=== What is expected ===
Output the entries below verbatim, covering the stretch from the line containing "Task: Select the Industrials +0.4 bar" through the line containing "Looking at the screenshot, I should point(625,82).", with both of those lines included.

Start of Extracted data

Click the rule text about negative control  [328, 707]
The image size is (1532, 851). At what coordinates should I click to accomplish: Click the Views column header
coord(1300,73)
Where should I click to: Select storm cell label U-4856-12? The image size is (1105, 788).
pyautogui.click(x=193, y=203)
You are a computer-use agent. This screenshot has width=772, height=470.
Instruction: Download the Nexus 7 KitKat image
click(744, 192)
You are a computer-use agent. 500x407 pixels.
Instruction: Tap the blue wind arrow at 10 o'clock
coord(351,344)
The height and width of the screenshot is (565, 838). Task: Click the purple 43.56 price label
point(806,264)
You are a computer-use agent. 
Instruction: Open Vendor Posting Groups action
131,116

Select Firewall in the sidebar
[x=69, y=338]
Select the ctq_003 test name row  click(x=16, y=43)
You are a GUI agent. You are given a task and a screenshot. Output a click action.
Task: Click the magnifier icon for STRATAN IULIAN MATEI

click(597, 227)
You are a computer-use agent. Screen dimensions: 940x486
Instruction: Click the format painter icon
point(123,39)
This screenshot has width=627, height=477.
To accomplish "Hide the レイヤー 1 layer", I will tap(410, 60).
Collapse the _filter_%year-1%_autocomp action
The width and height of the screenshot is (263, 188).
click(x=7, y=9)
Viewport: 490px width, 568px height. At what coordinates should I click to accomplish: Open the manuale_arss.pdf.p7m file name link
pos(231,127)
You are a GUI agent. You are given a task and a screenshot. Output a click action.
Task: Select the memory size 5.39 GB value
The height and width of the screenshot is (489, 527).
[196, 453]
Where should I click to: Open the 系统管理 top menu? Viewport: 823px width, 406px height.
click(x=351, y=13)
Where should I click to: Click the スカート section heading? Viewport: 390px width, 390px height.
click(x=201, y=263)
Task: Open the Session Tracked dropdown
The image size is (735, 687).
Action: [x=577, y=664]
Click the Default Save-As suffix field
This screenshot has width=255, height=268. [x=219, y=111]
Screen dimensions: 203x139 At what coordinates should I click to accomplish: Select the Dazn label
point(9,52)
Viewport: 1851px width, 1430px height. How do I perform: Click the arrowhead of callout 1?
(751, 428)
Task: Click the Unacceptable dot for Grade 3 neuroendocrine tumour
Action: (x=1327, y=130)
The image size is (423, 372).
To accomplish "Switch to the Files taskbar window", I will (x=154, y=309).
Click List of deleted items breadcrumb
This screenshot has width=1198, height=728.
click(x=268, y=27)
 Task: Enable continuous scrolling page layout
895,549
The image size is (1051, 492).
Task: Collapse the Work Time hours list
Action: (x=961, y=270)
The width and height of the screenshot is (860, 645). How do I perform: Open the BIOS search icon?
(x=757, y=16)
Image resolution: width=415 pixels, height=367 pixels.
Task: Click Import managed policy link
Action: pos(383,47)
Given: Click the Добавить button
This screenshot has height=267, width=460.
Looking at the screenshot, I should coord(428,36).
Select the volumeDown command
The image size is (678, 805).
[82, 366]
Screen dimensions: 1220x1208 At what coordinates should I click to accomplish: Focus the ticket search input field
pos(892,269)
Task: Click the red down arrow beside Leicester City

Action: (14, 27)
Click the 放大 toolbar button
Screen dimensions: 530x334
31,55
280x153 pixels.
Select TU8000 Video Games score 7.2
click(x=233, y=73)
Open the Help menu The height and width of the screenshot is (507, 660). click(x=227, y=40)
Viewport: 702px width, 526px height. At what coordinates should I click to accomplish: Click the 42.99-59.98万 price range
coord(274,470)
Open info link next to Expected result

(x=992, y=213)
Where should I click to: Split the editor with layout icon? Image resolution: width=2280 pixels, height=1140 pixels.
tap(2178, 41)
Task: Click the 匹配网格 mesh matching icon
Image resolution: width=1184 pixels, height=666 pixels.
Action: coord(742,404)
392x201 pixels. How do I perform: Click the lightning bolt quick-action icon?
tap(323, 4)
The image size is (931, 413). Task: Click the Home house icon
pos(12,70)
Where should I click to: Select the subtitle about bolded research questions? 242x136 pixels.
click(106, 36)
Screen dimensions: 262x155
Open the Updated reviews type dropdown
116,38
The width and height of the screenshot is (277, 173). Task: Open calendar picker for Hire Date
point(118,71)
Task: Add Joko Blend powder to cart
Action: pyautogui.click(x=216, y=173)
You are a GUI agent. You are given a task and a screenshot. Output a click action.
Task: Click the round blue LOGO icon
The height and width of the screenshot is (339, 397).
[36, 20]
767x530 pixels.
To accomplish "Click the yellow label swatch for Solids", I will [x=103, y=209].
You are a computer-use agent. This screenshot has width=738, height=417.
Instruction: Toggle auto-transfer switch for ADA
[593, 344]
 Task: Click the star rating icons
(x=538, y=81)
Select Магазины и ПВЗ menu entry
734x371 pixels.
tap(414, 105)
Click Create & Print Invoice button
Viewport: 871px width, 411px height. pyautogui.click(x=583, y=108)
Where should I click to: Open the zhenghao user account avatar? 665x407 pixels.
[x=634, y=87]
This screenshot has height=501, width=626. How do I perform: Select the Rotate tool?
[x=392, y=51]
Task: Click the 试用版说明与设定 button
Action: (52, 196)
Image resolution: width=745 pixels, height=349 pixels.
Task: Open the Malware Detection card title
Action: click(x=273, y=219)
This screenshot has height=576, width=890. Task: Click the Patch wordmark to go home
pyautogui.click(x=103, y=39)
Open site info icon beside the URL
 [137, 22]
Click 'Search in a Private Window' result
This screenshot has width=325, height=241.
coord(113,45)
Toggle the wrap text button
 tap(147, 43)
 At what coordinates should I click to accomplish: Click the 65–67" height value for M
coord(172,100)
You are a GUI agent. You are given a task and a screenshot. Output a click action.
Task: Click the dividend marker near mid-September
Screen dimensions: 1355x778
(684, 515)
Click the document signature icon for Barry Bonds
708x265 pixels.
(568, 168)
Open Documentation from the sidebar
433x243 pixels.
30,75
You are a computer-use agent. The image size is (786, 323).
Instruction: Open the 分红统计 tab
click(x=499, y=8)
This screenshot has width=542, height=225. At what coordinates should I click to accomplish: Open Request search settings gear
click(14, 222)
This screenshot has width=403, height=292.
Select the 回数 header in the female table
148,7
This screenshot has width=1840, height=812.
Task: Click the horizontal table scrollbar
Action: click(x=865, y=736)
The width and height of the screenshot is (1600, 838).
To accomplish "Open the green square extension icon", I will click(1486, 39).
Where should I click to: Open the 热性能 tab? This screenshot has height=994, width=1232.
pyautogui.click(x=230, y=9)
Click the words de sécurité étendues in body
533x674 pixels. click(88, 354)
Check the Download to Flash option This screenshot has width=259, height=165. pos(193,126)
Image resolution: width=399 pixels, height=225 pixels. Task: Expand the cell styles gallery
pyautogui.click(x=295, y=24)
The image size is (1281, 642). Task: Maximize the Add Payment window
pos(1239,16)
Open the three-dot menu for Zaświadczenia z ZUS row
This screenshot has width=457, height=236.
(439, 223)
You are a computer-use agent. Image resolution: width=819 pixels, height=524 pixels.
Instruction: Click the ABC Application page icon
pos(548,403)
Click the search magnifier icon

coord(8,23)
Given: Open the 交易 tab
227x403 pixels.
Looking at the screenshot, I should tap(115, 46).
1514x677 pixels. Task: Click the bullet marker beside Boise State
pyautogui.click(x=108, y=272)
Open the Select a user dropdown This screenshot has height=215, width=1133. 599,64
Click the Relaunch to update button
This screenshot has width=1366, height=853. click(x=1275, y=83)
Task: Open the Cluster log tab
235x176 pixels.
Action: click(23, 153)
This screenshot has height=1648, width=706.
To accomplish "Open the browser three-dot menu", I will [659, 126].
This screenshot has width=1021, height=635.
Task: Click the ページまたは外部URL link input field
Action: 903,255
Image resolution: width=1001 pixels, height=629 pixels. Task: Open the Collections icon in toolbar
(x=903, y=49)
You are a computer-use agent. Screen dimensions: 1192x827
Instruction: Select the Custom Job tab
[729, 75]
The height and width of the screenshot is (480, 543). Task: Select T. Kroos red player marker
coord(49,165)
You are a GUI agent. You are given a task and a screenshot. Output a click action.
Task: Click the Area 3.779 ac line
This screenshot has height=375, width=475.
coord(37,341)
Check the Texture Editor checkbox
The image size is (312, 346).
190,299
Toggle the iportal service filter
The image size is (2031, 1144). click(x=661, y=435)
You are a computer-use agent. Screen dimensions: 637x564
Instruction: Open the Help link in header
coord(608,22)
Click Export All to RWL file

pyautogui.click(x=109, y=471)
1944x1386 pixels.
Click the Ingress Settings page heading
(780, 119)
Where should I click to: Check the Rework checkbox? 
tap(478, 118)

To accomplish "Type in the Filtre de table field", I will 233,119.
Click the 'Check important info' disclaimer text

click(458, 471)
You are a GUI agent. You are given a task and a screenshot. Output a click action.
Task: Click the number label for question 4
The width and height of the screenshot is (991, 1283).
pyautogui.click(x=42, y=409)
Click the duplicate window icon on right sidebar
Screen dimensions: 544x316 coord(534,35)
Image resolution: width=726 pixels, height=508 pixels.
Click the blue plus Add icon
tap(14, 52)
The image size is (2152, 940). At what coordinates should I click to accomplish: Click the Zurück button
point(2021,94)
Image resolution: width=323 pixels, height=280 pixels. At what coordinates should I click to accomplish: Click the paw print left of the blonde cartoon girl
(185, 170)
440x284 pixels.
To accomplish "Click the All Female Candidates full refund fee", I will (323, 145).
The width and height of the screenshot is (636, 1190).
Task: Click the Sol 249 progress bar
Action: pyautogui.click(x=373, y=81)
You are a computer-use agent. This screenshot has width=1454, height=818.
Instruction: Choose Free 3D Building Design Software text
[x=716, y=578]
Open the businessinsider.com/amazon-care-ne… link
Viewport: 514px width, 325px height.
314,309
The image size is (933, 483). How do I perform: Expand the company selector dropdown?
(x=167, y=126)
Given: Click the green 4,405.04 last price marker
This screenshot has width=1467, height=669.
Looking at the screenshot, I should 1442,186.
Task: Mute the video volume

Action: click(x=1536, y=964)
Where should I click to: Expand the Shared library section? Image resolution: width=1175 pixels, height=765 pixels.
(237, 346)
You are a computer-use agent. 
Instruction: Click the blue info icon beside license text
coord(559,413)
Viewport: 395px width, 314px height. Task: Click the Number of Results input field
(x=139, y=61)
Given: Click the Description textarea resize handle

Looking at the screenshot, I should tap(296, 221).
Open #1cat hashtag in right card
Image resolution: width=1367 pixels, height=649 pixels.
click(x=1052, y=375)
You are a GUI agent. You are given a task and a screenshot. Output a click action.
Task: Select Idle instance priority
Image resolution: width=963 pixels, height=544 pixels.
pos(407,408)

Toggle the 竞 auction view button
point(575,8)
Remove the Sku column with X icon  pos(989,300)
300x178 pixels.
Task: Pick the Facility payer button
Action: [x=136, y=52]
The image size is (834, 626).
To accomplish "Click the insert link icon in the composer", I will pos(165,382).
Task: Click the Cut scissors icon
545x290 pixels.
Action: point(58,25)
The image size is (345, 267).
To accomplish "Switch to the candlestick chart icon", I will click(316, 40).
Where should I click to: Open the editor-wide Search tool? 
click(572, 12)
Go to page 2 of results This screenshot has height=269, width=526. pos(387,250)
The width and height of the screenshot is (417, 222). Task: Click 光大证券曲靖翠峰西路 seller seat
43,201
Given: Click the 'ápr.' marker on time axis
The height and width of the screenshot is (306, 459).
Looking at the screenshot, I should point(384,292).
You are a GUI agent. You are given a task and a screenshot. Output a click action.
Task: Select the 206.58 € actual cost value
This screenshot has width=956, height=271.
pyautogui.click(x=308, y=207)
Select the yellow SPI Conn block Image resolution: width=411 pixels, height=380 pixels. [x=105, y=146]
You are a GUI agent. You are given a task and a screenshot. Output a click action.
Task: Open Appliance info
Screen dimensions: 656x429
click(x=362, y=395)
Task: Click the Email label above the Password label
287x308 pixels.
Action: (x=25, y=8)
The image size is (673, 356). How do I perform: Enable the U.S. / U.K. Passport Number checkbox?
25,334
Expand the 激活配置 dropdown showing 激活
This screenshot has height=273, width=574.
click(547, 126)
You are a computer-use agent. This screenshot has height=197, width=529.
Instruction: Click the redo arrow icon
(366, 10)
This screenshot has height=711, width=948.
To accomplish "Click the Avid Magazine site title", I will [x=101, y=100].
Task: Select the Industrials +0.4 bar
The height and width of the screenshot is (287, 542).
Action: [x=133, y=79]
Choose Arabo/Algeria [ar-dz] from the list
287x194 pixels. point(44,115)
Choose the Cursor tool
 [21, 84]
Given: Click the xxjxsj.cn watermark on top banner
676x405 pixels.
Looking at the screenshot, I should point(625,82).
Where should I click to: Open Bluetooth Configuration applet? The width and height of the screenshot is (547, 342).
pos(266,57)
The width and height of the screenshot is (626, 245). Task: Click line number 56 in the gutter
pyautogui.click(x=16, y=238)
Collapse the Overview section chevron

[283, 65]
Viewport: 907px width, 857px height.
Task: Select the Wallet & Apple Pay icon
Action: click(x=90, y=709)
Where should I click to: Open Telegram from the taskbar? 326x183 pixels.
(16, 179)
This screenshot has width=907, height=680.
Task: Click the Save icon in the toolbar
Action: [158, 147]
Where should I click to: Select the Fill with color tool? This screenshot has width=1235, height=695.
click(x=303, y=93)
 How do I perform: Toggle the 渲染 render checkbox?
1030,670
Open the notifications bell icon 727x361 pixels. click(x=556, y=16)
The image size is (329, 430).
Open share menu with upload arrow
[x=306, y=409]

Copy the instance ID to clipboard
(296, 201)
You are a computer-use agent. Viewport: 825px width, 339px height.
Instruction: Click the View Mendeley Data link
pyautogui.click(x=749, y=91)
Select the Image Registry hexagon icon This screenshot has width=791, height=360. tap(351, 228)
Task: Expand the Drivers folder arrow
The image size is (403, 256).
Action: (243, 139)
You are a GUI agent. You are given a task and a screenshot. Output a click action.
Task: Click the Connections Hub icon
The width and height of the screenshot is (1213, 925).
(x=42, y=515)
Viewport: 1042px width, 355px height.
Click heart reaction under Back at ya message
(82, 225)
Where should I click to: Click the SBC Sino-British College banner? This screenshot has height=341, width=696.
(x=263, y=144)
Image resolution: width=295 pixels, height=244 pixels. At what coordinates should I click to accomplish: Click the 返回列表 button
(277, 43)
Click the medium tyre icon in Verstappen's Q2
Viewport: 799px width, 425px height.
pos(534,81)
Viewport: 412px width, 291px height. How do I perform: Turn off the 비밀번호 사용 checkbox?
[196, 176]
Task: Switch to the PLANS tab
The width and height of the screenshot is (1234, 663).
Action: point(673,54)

End of Extracted data

=== Correct output ===
Task: Select the Industrials +0.4 bar
The height and width of the screenshot is (287, 542).
Action: [x=133, y=79]
Choose Arabo/Algeria [ar-dz] from the list
287x194 pixels. point(44,115)
Choose the Cursor tool
 [21, 84]
Given: Click the xxjxsj.cn watermark on top banner
676x405 pixels.
Looking at the screenshot, I should point(625,82).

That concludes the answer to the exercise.